In the last half century of British rule for which agricultural statistics are available, there is evidence of a substantial drop in farm output per head of population. Per capita output of crops, livestock, and fisheries fell 15 per cent from 1900-3 to 1944-6. There was also a drop in wheat exports and a rise in rice imports, so that at the time of independence, India was a net importer of grain. This stagnation in farm output was unique to India, and did not occur elsewhere in Asia.”

And on page 47 of her book, Gupta again quotes official British government statistics to show that, in 1910, yields per acre of wheat, barley and rice, were only about 80 percent of the yields in 1600.

Andrew Roberts has taken a particular line on the major geopolitical challenges of our time—he has a soft spot for Lord Halifax, he justifies Eden’s actions in Suez, he supported the invasion of Iraq, he is a Brexiteer, and he currently defends the actions of the IDF in Gaza—and one aspect of his philosophy was revealed in a 2019 interview in The American Interest where he backed Brexit with: “It’s not the economy, stupid.”

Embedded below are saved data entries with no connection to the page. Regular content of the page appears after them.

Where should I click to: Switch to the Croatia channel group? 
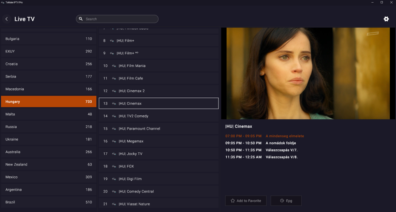49,64
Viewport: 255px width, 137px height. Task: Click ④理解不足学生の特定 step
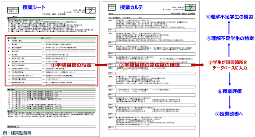click(x=230, y=38)
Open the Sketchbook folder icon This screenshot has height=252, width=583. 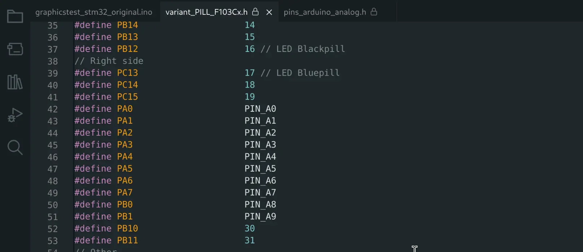[x=15, y=17]
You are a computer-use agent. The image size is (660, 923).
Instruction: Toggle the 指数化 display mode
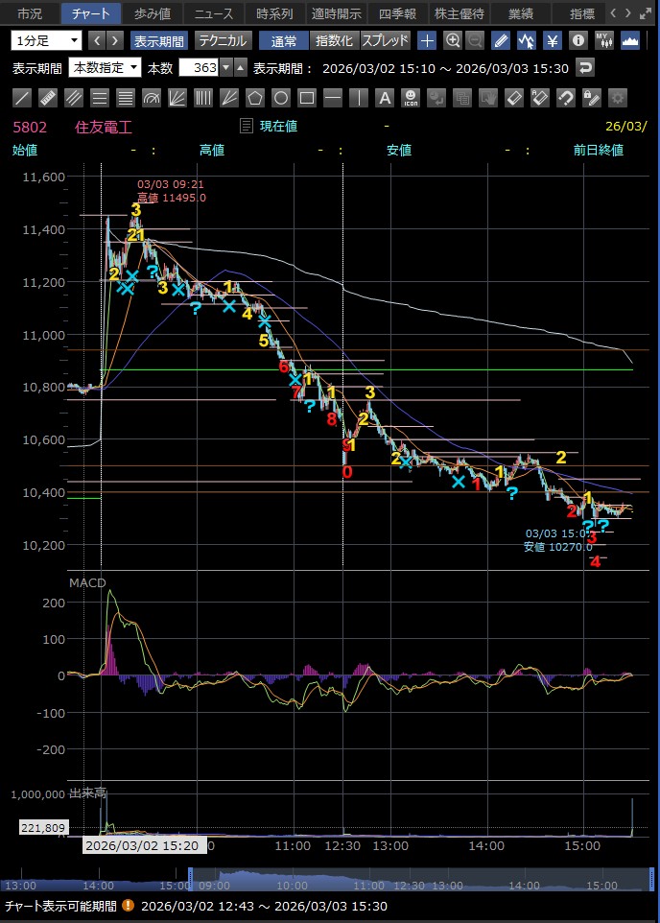(336, 41)
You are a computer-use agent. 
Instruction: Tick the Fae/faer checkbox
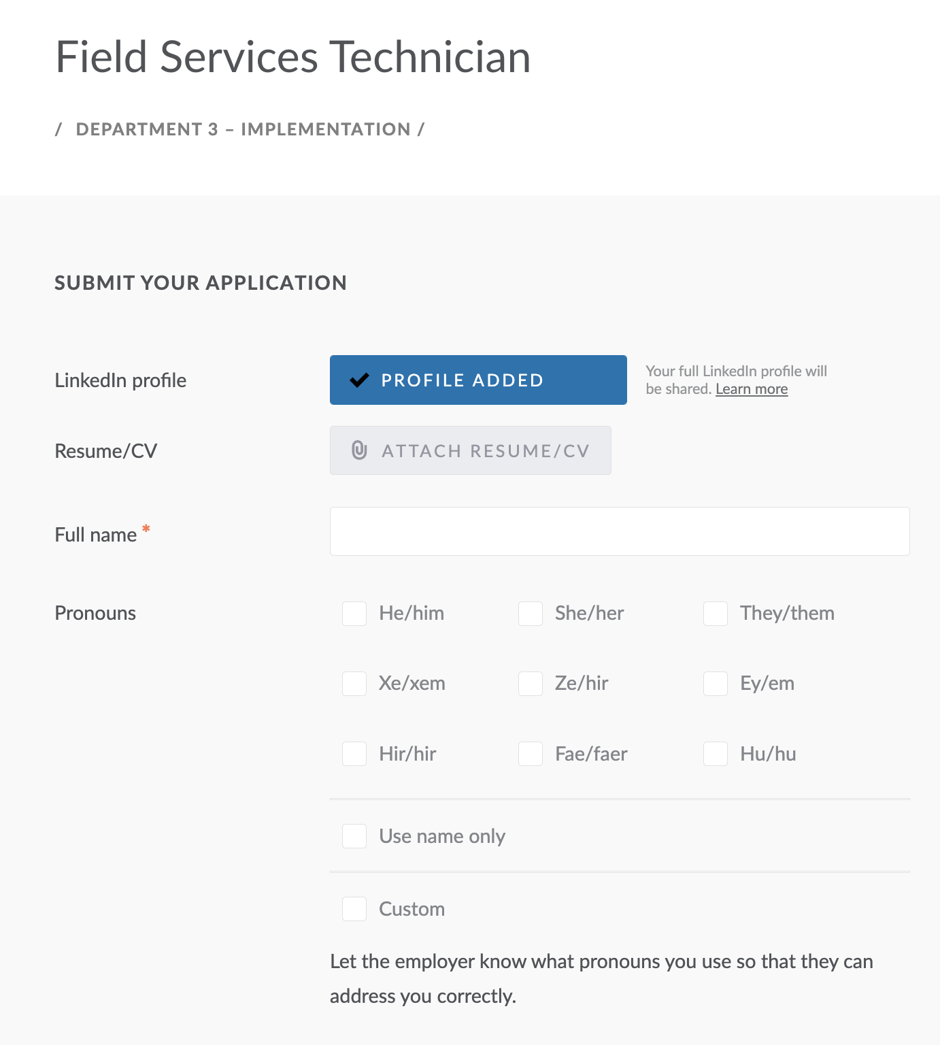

The interviewers summarised his views as “It’s a much more complicated thing to do with identity.” Roberts is man of identity not of sophistry, economics or calculation. Equally, I wonder if the British imperial apologists have not bound up their identity with the idea of a noble Pax Britannica, and I wonder if that isn’t a misreading of the historical record, for the Europeans of all nationalities who created the overseas empires conquered not in a spirit of philanthropy but of avarice.

Towards the end of the imperial adventure, as increasingly-liberal and increasingly-democratic jurisdictions back home in Europe tried to ameliorate the damage of the early colonialists, attempts were of course made to repair some of the harm. The East India Company, for example, was dislodged in 1858. But official British government statistics confirm that, even during the last 50 years of the Raj, the authorities were reinvesting from revenues about 8 times more on the railways (preferentially valuable to the British colonialists) than on irrigation (preferentially valuable to ordinary Indians.)

Niall Ferguson, Jacob Rees-Mogg, Andrew Roberts and Nigel Biggar are of course right in the particular benefits they identify in the British empire, but the final judgement on that empire has already been delivered by George Orwell, who was born in imperial India as the son and grandson of imperialists, who for five years in Burma was himself an imperialist, and who—as a man of high ethics—damned the whole imperial enterprise as irredeemably flawed (and who, when most of his fellow countryfolk were appeasing, fought in Spain.)

There is a strain of conservatism that embraces the sophists, economists and calculators, and it’s a strain that draws inspiration from Adam Smith who, as long ago as 1776, decried empire and enjoined us to decolonise the British body politic.